Short Course of Weekly Low-Dose Intravenous Pulse Cyclophosphamide in the Treatment of Lupus Nephritis: A Preliminary Study

We review our experience with low-dose intravenous pulse cyclophosphamide as treatment of biopsy-proven lupus nephritis. Seventeen patients were treated with 2-4 (mostly 3) weekly low-dose intravenous pulses of cyclophosphamide (500 mg) and moderate doses of prednisolone (0.5mg/kg/day), followed by an oral immunosuppressive drug (either azathioprine or cyclophosphamide). As compared with the classical monthly high-dose cyclophosphamide regimen, this weekly low-dose regimen induced neutropenia in one patient only. The incidence of herpes zoster was very low (6 %). At the end of the follow-up period (15 ± 8 months), two patients required chronic ambulatory peritoneal dialysis. The 14 patients that could be evaluated improved their mean serum albumin from 30 ± 7 to 37.5 ±7 g/l (mean ± SD; P < 0.01) and their mean serum creatinine fell from 125 ± 119 to 101 ± 66 μmol/l (not significant). Mean DNA binding dropped from 71 ± 29 to 26 ± 27 % (P < 0.001) and mean complement fraction C4 levels increased from 14 ± 8 to 28 ± 18 mg/dl (P < 0.05).

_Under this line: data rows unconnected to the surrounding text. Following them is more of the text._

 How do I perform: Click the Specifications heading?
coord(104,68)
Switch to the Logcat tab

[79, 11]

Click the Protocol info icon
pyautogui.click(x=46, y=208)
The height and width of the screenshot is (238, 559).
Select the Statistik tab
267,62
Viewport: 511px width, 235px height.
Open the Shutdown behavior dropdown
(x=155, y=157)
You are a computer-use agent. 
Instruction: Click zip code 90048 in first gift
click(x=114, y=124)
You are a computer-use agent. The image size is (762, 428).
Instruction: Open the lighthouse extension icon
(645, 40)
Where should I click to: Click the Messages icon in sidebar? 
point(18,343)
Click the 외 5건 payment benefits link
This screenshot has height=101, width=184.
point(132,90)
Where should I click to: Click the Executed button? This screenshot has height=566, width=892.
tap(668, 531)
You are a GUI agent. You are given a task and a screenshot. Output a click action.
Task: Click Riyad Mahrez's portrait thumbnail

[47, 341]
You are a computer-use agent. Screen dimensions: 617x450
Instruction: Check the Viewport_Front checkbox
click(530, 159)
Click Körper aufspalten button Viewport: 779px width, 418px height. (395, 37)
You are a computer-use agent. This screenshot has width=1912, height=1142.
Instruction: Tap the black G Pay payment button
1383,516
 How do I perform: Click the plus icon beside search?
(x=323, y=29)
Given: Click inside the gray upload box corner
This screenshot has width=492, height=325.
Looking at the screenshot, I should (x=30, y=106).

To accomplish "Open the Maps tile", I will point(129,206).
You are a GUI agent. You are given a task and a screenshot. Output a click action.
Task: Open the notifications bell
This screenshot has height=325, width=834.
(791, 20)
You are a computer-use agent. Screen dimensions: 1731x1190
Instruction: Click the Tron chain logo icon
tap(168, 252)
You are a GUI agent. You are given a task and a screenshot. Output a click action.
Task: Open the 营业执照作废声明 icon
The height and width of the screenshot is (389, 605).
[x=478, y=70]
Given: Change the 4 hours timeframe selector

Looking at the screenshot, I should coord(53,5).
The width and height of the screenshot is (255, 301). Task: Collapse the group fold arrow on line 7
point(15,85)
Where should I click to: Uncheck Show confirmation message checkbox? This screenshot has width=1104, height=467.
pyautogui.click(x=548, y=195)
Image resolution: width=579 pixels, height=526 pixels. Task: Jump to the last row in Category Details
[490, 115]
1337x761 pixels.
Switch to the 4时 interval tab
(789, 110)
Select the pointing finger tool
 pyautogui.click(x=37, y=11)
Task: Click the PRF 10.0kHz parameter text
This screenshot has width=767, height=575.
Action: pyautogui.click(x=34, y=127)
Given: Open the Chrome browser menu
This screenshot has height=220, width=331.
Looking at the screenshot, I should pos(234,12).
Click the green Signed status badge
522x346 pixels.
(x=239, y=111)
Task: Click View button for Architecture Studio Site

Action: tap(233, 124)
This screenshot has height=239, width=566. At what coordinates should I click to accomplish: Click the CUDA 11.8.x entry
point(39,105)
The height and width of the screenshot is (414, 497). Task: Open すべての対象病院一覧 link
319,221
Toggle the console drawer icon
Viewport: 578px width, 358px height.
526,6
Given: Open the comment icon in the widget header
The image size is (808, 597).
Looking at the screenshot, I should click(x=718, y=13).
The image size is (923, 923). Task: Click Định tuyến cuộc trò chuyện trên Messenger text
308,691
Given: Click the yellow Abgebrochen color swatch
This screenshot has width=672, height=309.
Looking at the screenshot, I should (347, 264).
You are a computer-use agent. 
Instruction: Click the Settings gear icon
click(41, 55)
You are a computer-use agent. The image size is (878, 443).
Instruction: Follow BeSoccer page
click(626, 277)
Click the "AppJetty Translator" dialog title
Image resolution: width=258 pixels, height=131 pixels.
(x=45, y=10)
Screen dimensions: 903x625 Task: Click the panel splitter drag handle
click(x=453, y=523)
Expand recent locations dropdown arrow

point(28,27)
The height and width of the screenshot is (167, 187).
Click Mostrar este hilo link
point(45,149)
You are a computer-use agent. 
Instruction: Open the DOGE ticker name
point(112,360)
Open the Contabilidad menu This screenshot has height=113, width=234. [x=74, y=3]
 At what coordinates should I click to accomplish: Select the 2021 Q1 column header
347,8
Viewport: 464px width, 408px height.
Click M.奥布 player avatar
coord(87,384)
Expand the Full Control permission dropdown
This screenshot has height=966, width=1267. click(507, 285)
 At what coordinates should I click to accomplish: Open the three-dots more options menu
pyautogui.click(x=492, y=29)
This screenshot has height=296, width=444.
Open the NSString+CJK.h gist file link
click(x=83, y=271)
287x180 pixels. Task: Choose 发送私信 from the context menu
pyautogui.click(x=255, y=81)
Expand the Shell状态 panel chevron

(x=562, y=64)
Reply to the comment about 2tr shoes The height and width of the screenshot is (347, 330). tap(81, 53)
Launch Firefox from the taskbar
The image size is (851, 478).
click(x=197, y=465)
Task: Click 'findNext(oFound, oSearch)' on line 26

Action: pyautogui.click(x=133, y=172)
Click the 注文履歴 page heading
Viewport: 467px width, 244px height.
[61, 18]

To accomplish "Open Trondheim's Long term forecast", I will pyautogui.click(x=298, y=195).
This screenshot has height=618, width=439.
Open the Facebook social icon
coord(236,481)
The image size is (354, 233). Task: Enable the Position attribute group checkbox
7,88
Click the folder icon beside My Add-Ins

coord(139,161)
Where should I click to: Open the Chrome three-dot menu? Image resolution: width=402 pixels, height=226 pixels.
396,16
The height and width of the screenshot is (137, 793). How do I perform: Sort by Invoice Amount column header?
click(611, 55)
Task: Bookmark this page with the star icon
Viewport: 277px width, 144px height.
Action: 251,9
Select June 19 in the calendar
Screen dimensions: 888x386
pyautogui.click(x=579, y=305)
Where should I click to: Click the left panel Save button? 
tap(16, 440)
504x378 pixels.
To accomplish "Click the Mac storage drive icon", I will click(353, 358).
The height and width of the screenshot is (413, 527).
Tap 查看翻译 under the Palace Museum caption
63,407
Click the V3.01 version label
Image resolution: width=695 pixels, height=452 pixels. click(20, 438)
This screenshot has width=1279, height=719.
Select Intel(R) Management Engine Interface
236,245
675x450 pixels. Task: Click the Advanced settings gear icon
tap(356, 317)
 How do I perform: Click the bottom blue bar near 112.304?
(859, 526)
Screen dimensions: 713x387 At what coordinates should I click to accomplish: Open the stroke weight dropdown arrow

The mean daily prednisolone dose was dramatically reduced from 26 ± 8 to 10 ± 4 mg (P < 0.001). Although this preliminary and retrospective study clearly needs validation with a larger cohort followed for a longer period, it seems that a treatment combining moderate doses of steroids and 3-4 weekly low-dose intravenous pulses of cyclophosphamide, followed by oral immunosuppression, is well tolerated and beneficial — at least in the short term — for most patients with severe lupus nephritis.